■ **Requirements**
- A) Answer these from the forum excerpt about diatoms:
(i) For how many hours a day should the lights be on at the start?
(ii) What kind of system does the last post say this is?
(iii) Which diatoms does the last post call generally the first nuisance growth?
- B) Reproduce the forum excerpt about diatoms between "so if i scrub" and "phase itself out.", inclusive.

■ **Page excerpt**

Sorry, the tech-geek in me and it's the day w/the wife (looks over shoulder) and she's cooking in the kitchen at the moment so I have a bad habit of rushing in the post...LOL!

Photoperiod refers to the length of time that the lights are on...so start with the lights on for 2hrs/day as the diatoms shouldn't regrow/grow back _that_ fast...hopefully. If so, scrub the rocks and black out (lights off) for a few days.

Then start w/2hrs/day and increase by 1hr/day and all the while, keep an eye on any "algae" growth. Once you notice some growth, cut back an hour and just observe. You may want to scrub just see how quickly it regrows as we'll go from there.

Hope I was a bit more clearer on the "method of my madness"


----------



## ScoobyDoo (Feb 26, 2010)

so if i scrub it all off its going into my water, and im hoping the flow picks it up and sends it throw my over flow? wont it just reattatch somewhere else. its coming off my rock and my sand surface.


----------



## wtac (Mar 17, 2006)

Yes, but brown/gold diatoms are generally the first nuscience growth in any SW system. Since it's a FOWLR system, there won't be any coral to compete for "light energy". This is where you are at this point, assuming that you have the lights on for 6+hrs/day.

Now, manually limiting/controlling how long the lights are on will help not only in controlling it, but to keep the set-up visually appealing with minimal growth patches and keep your work to a minimum. Gold/brown diatoms will eventually phase itself out.


----------

■ **Source material**
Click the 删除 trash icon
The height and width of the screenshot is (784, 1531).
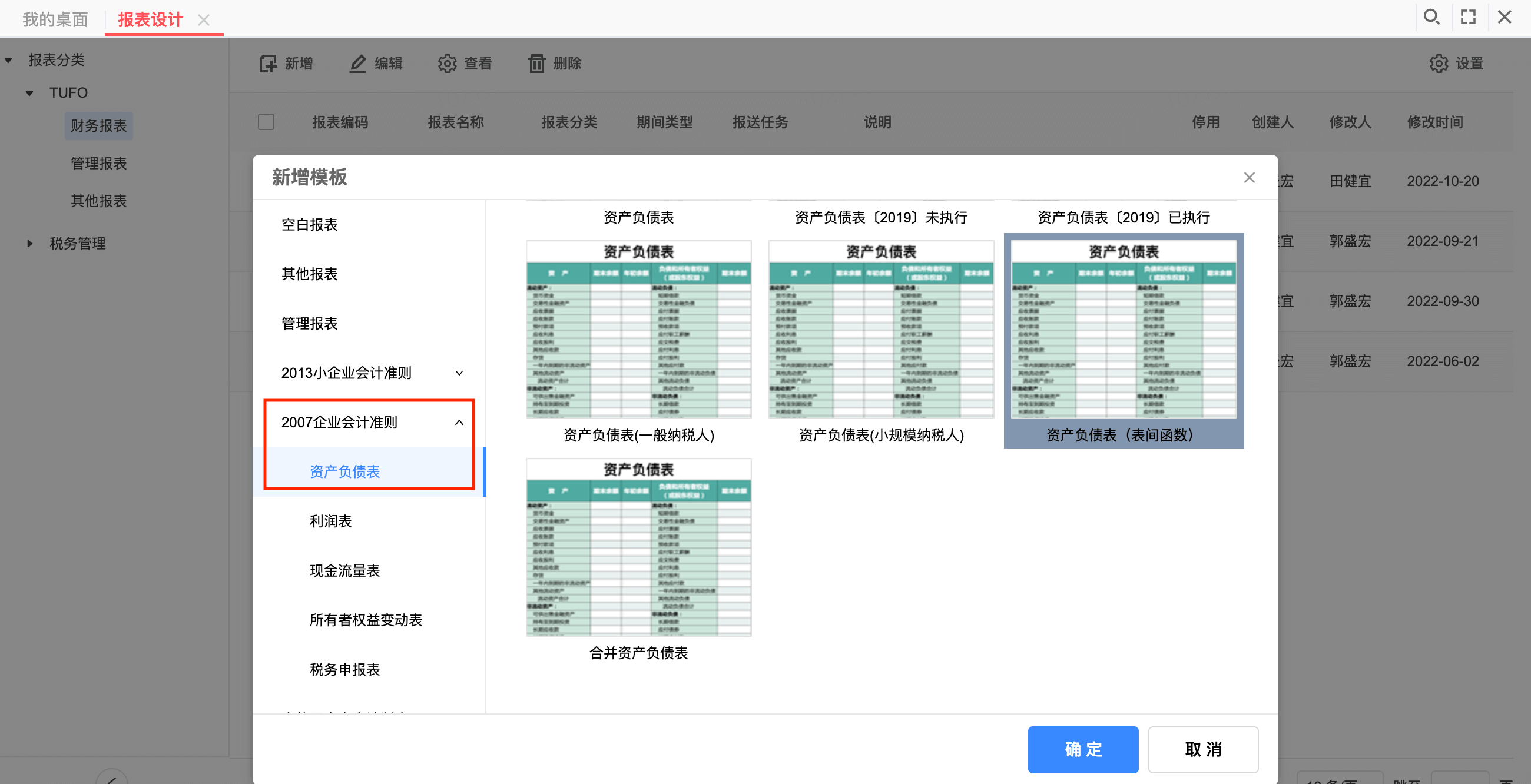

■ **Answers to each task**
- A)
(i) 2 hours a day
(ii) A FOWLR system
(iii) Brown/gold diatoms

- B)
so if i scrub it all off its going into my water, and im hoping the flow picks it up and sends it throw my over flow? wont it just reattatch somewhere else. its coming off my rock and my sand surface.


----------



## wtac (Mar 17, 2006)

Yes, but brown/gold diatoms are generally the first nuscience growth in any SW system. Since it's a FOWLR system, there won't be any coral to compete for "light energy". This is where you are at this point, assuming that you have the lights on for 6+hrs/day.

Now, manually limiting/controlling how long the lights are on will help not only in controlling it, but to keep the set-up visually appealing with minimal growth patches and keep your work to a minimum. Gold/brown diatoms will eventually phase itself out.